__TEXT FOR ANALYSIS__.
-*-*-
Abstract
Diverse host communities commonly inhibit the spread of parasites in studies at small and intermediate scales, leading some to suggest that conserving biodiversity could help control infectious diseases. However, the generality of this “dilution effect” remains controversial. First, most studies assume a linear, monotonic relationship between biodiversity and disease, though the actual shape is unknown. Second, most studies are conducted at a single spatial scale, though biotic interactions are often-scale-dependent, thus spatial scale might determine the direction of biodiversity-disease relationships. Third, most studies focus only on a small range of possible diversity levels, though the direction of biodiversity-disease relationships may change outside of this range. By analyzing 231 biodiversity-disease relationships on 77 parasite species, we provide broad evidence that biodiversity-disease relationships are generally non-linear and moderated by spatial scale; biodiversity generally inhibits disease at local scales (<100 km2) and amplifies disease at regional scales (>1,000,000 km2). These effects did not depend on any tested host, parasite, or study characteristics, though the spatial scale of a study was often related to study design and parasite type, highlighting the need for additional multiscale research. Few studies were missing substantial data at low diversity, but missing data at low diversity could result in underreporting of amplification. Experiments might be missing data at high diversity, which could result in underreporting of dilution. Despite context-dependence in biodiversity-disease relationships, most conservation is implemented at local scales where biodiversity appears to inhibit disease and thus these results suggest that local conservation actions could reduce disease risk.
-*-*-
__TASKS TO CARRY OUT__.
**1)** In one to three sentences, explain why the abstract on biodiversity and disease concludes that local conservation actions could reduce disease risk.
**2)** Keep writing the abstract on biodiversity and disease, picking up after its final sentence.
-*-*-
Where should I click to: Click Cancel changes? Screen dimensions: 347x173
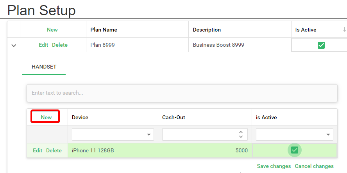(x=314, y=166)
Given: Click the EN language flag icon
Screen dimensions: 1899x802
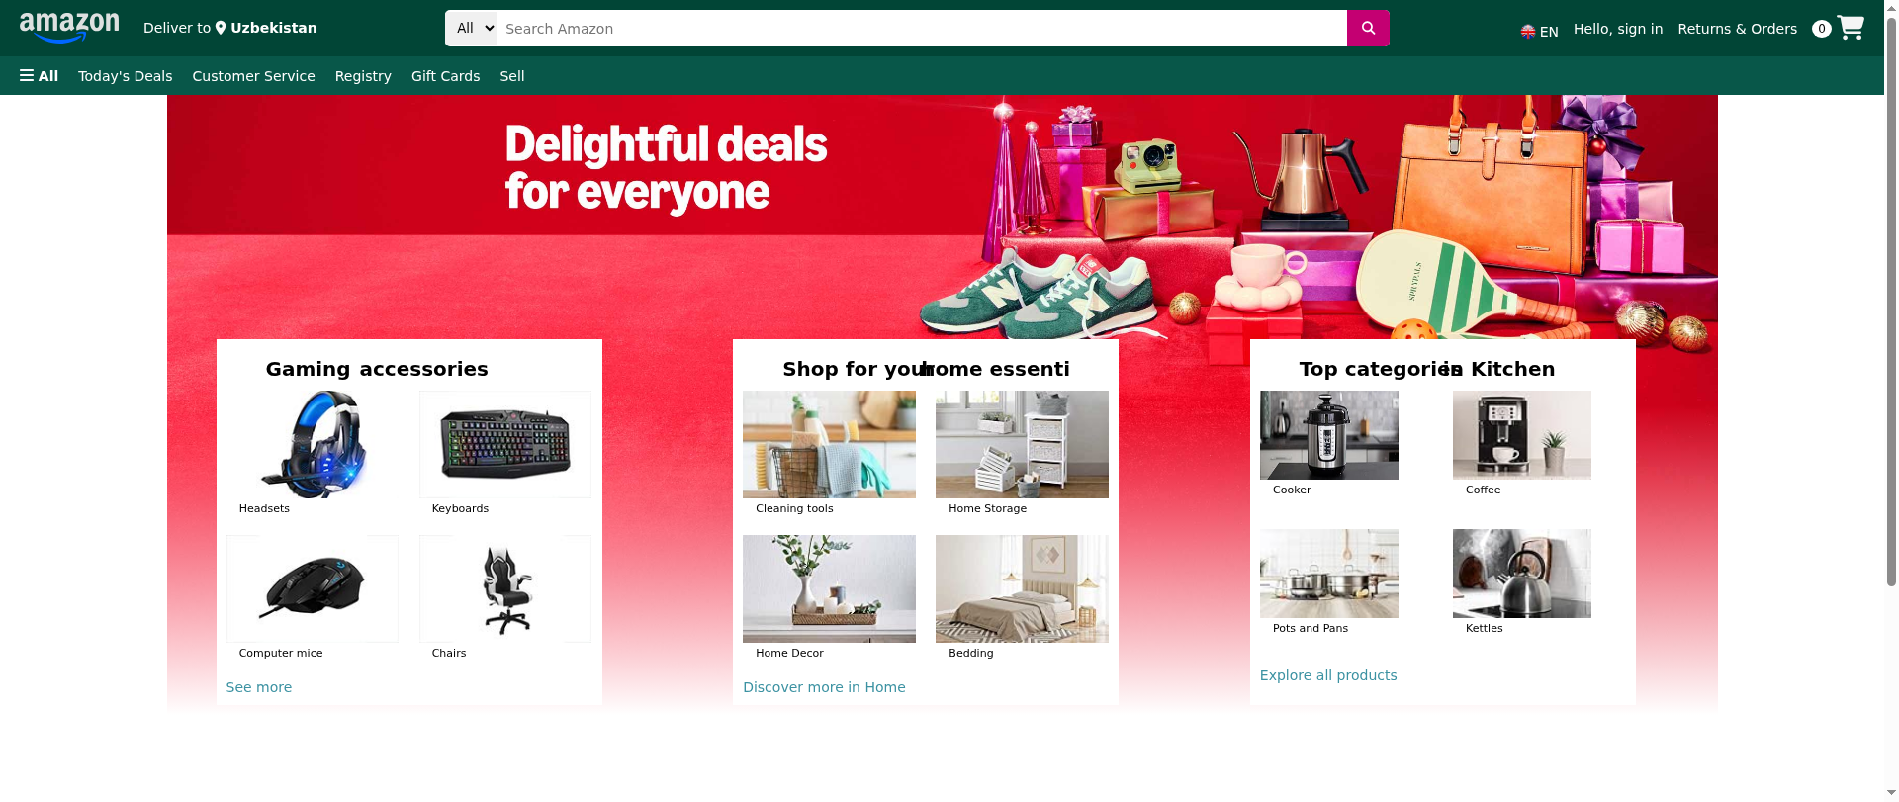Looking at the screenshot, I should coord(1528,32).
-*-*-
__ANSWERS TO THE TASKS__.
**1)** Most conservation is carried out at local scales, and at local scales (<100 km2) biodiversity generally inhibits disease. So conserving biodiversity locally could lower disease risk.

**2)**
Significance statement It has been suggested that diverse ecological communities limit disease spread, but the generality of this pattern is contentious. Therefore, the degree to which biodiversity conservation can limit harmful epidemics remains unresolved. We address this fundamental question by analyzing 231 published relationships between biodiversity and disease. We find evidence that most biodiversity-disease relationships are nonlinear and scale-dependent with biodiversity generally associated with reduced disease at small and intermediate scales, but increased disease at large scales. Moreover, these results were generally robust to missing data at low and high biodiversity levels and variation in host, parasite, and study characteristics. This suggests that conservation efforts aimed at reducing the impacts of human and wildlife diseases will be most successful at local scales.